In the last decade, mobility choices have been disrupted and reimagined with the meteoric rise in the ride-sharing industry, dominated by global players. The pandemic has led to the rise of the sharing economy which is emerging as a popular economic model improving efficiency, sustainability, and community. Our vision is to be a part of the solution and drive a green recovery.
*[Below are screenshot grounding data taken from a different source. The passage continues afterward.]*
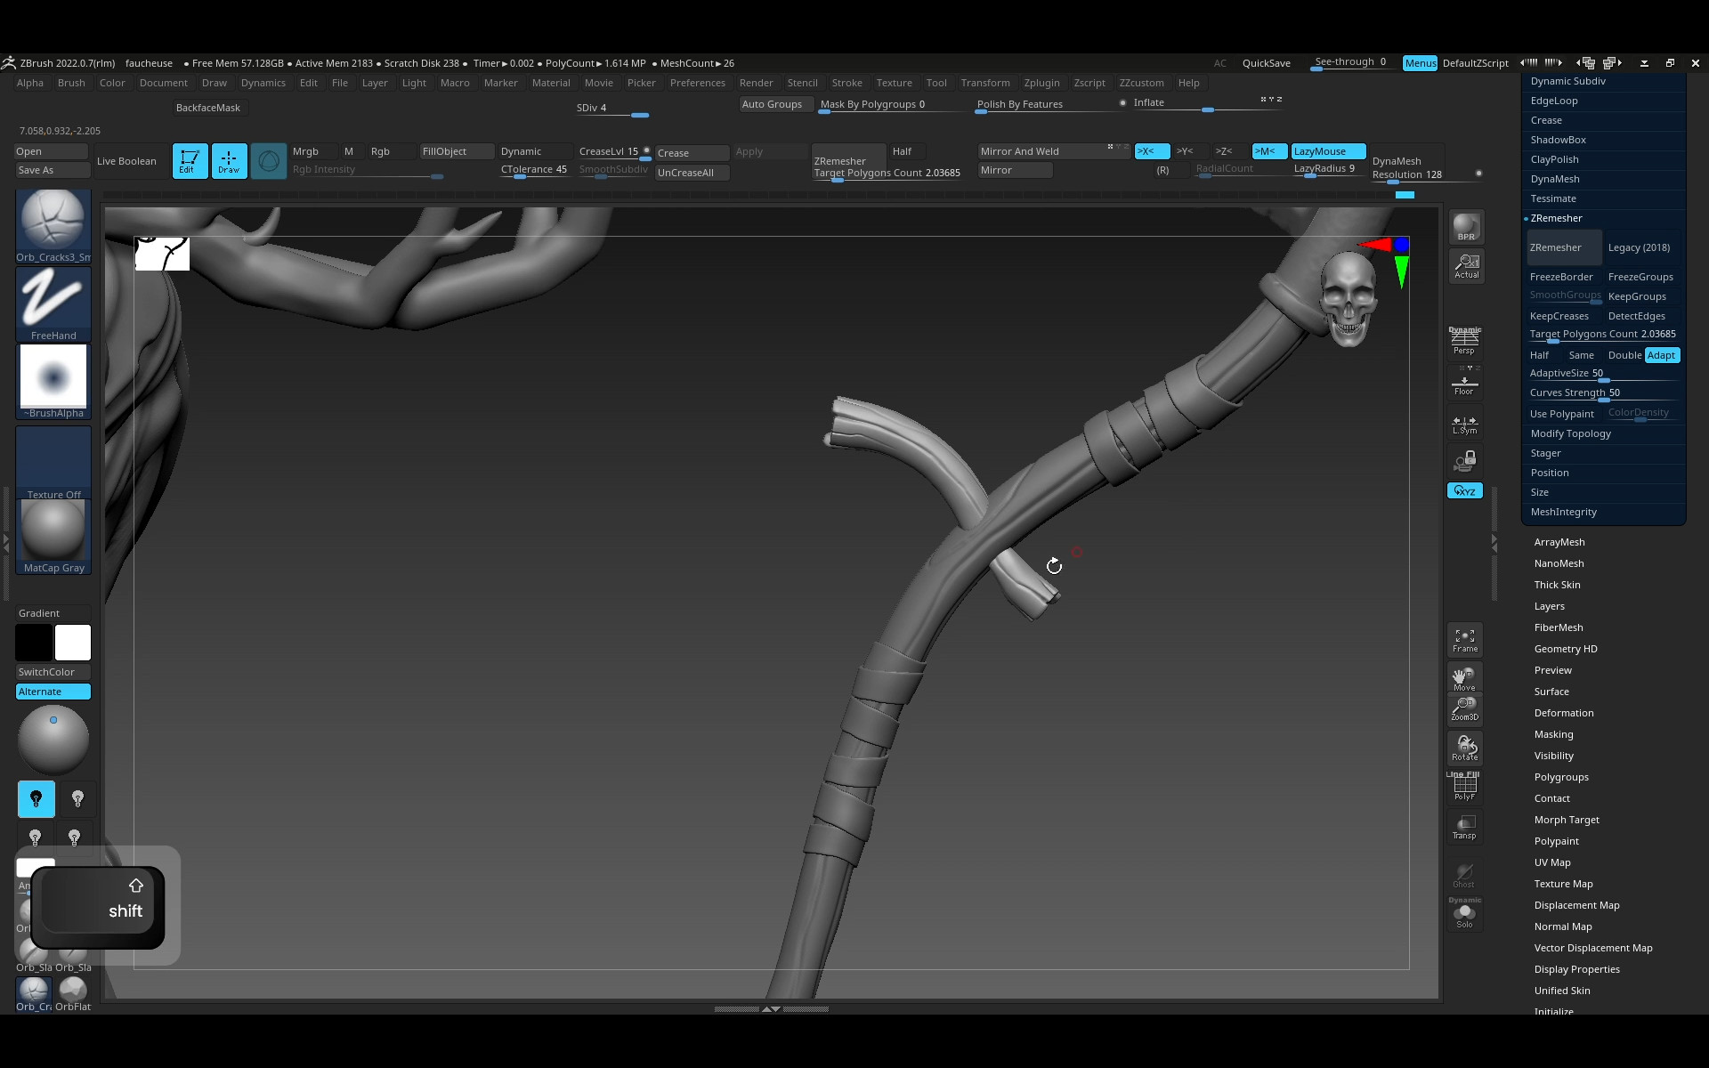1709x1068 pixels.
Task: Open the Stroke menu
Action: click(x=846, y=83)
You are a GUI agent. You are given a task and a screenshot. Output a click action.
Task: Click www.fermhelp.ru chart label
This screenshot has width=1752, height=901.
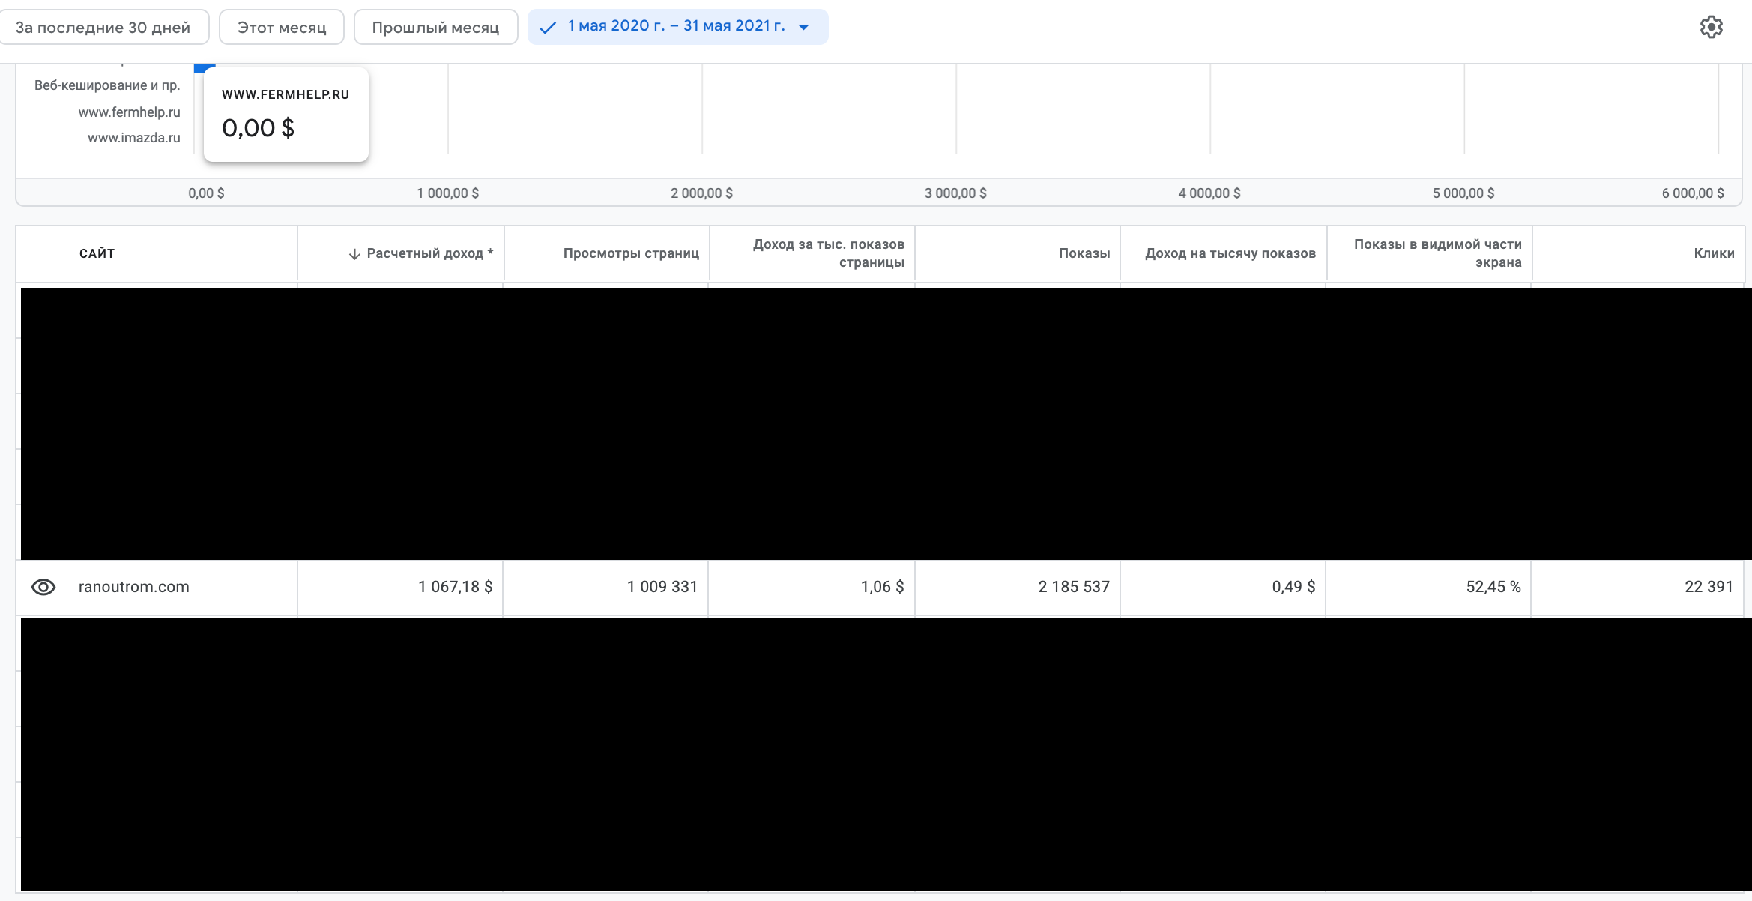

We seek to build a more sustainable future of mobility by moving more people needing on-demand services with fewer, fuller, and more efficient vehicle trips.
A recent study by NITI Aayog estimates that India can save up to 64% of anticipated energy needs for road-based passenger transport and 37% of carbon emissions in 2030—if it develops a shared, connected, electric-powered mobility system and that the widespread adoption of EVs could potentially save the country $57 billion in annual energy costs.
Mobility companies can play a vital role
Future of mobility is electric, multimodal & shared
This will lead to reduction in travel time, stress, noise pollution, and carbon emissions along with a reduction in the cost of travel, as compared to that on-road, depending on the cost of fuel at that time.
Encourage peer-to-peer vehicle sharing
Peer-to-peer vehicle sharing is part of an emerging trend of the sharing economy, in which consumers can rent vehicles from their neighbours or peers. This model of sharing could increase privately owned vehicles’ asset utilisation rates.
Enable seamless transit for first/last mile connectivity
In six of our top metro cities, Uber riders can see transit options e.g. Metro, buses and can plan a seamless multi-modal journey. We believe that is the future of urban mobility where a rider should be able to do a multi-leg, multi-form factor journey from point A to point B at the tap of a button, including public transit.
Reduce personal car ownership
Today a car is the most expensive asset after a house but it stays idle 96% of the time. At Uber, we imagine a world for our children where not everyone needs to own a car and should be able to rely on a shared vehicle for all their needs.
Transition to electric mobility—opportunities and challenges
A study by ASSOCHAM and EY published in 2018 states the EV market was expected to record double-digit growth rates with the rise in sales volume annually in India till 2020. Despite electric vehicles not being mainstream, stricter emission norms, reducing battery prices, and increasing consumer awareness are driving EV adoption in India
The report by ASSOCHAM also points out that the global telematics market is poised to grow exponentially, with 104 Mn new cars expected to have some form of connectivity by 2025. The demand incentives provided under FAME II, the launch of state policies, rising fuel prices, tightening emissions laws, and increasing awareness of the green environment are a few factors making the sector attractive to larger automobile players and financial investors. The spike in demand for EVs, led primarily due to a conducive regulatory framework, has in turn attracted overseas investments into the sector.
A recent report by RBSA Advisors highlighted that India’s electric vehicle (EV) market is expected to grow at a compounded annual growth rate (CAGR) of 90 percent in this decade to touch $150 billion by 2030. In terms of penetration, EV sales account for barely 1.3 percent of total vehicle sales in India during 20-21. However, the market is growing rapidly and is expected to be worth more. India’s shift to shared, electric and connected mobility could help the country save nearly one giga-tonne of carbon dioxide emissions by 2030.
Sustainability is definitely a team sport. We’re all in it together to fight against carbon emissions and play our part in reducing our carbon footprint towards a green recovery. The need of the hour is to start with the small changes to set the flywheel in motion. As we face difficult times with the COVID-19 and the climate change crises, it is time for us as an industry to take a stand and inspire others with our actions. The travel industry must change to strive in the long-term and has the chance to inspire others by doing so.